Parkinson and Hinshaw shed light on how Washington's failed efforts, along with widespread kidnappings, were actually encouraging Boko Haram.

While Nigerians were protesting in the streets for the government to do something about the missing girls, Boko Haram leader Abubakar Shekau posted videos threatening to marry off girls, which sparked a flare of social media.

While the world was tweeting about the Chibok girls, Boko Haram seized six other villages without any coverage outside the Nigerian press, the book noted.

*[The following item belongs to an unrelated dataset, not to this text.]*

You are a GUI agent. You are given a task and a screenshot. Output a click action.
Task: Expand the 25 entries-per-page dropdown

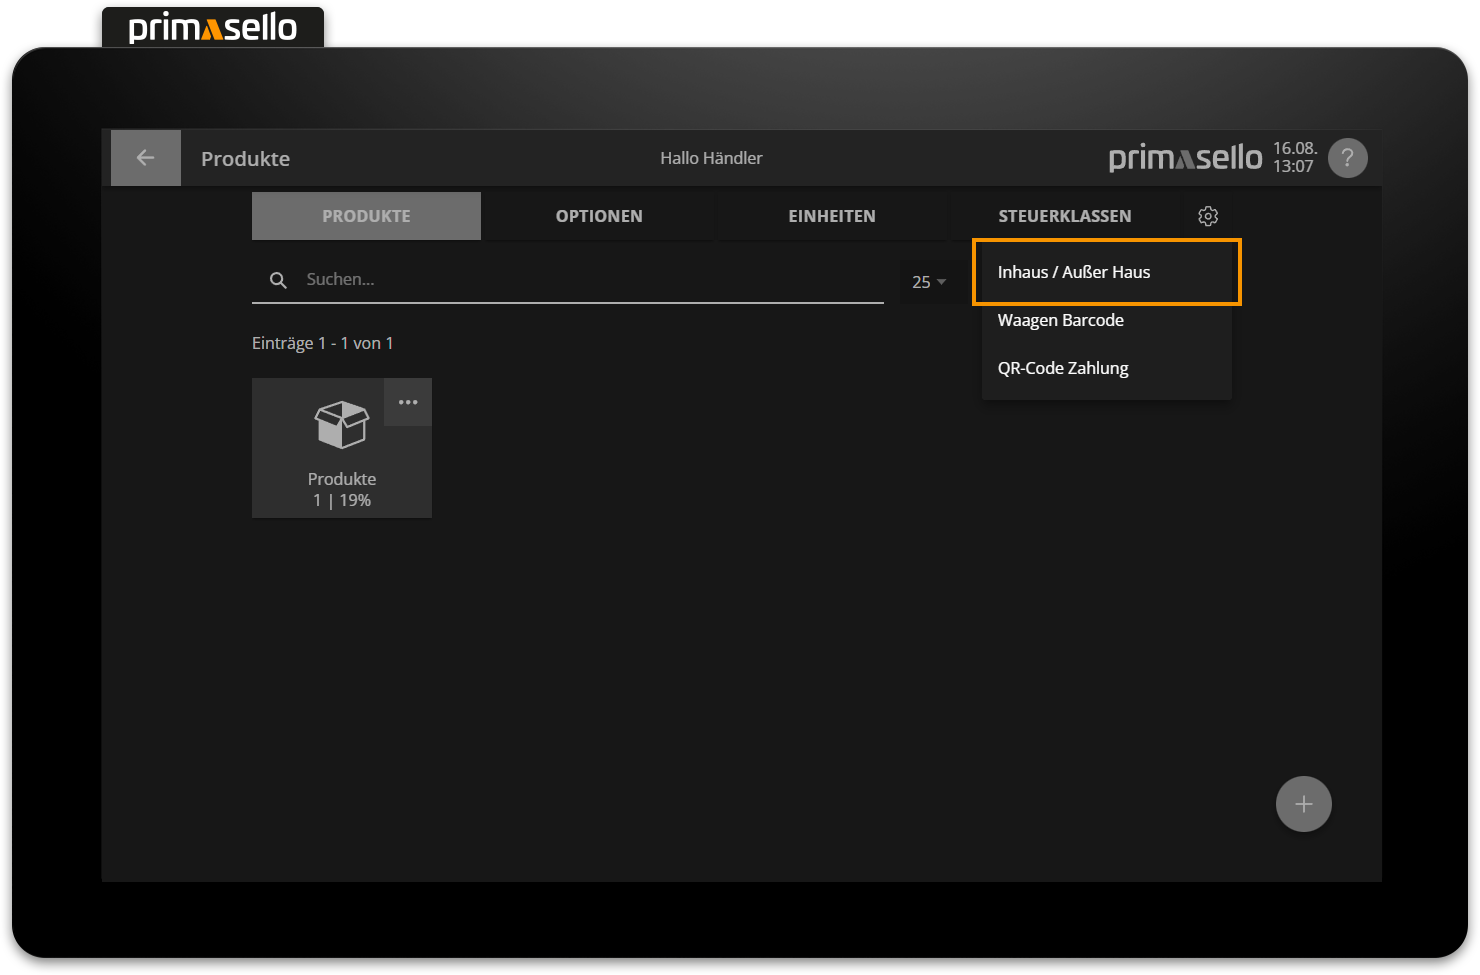[929, 282]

In fact, the authors argue, the mainstream media provided Boko Haram with the materials needed to build its terrorist brand.

With videos about the group of kidnapped girls broadcast and talk about them on TV stations around the world, Boko Haram has become a household name, and it was more useful for the organization to keep girls in captivity.

Months before the kidnapping of the Chibok girls, the French government paid just over €3 million to free a family of seven tourists kidnapped by Boko Haram.

Because of the popularity of the Chibok girls, the militants wanted more. The fame of these girls was tempting them to ask for more, while 103 girls were freed in two stages in September 2016 and May 2017.

The book indicated that this was by bartering the family for €3 million in ransom, according to unnamed ministers, even if the official line of the government was that it did not pay anything.

However, the official line from the Nigerian government is that no ransom was ever paid. Later, four girls escaped alone, and 57 girls escaped within hours of the kidnapping.

But there are still 112 in captivity to this day. and the book's authors estimate that at least 40 of them died, two of them due to childbirth as a result of a forced marriage.

According to the book's authors, Boko Haram would not have kept these victims if social media had not elevated them to the level of expensive bartering, and Nigerian officials would not have committed to such resources without the public pressure created by the hashtag.

The social media activity was well intentioned, but it led to some unintended consequences, the book concluded.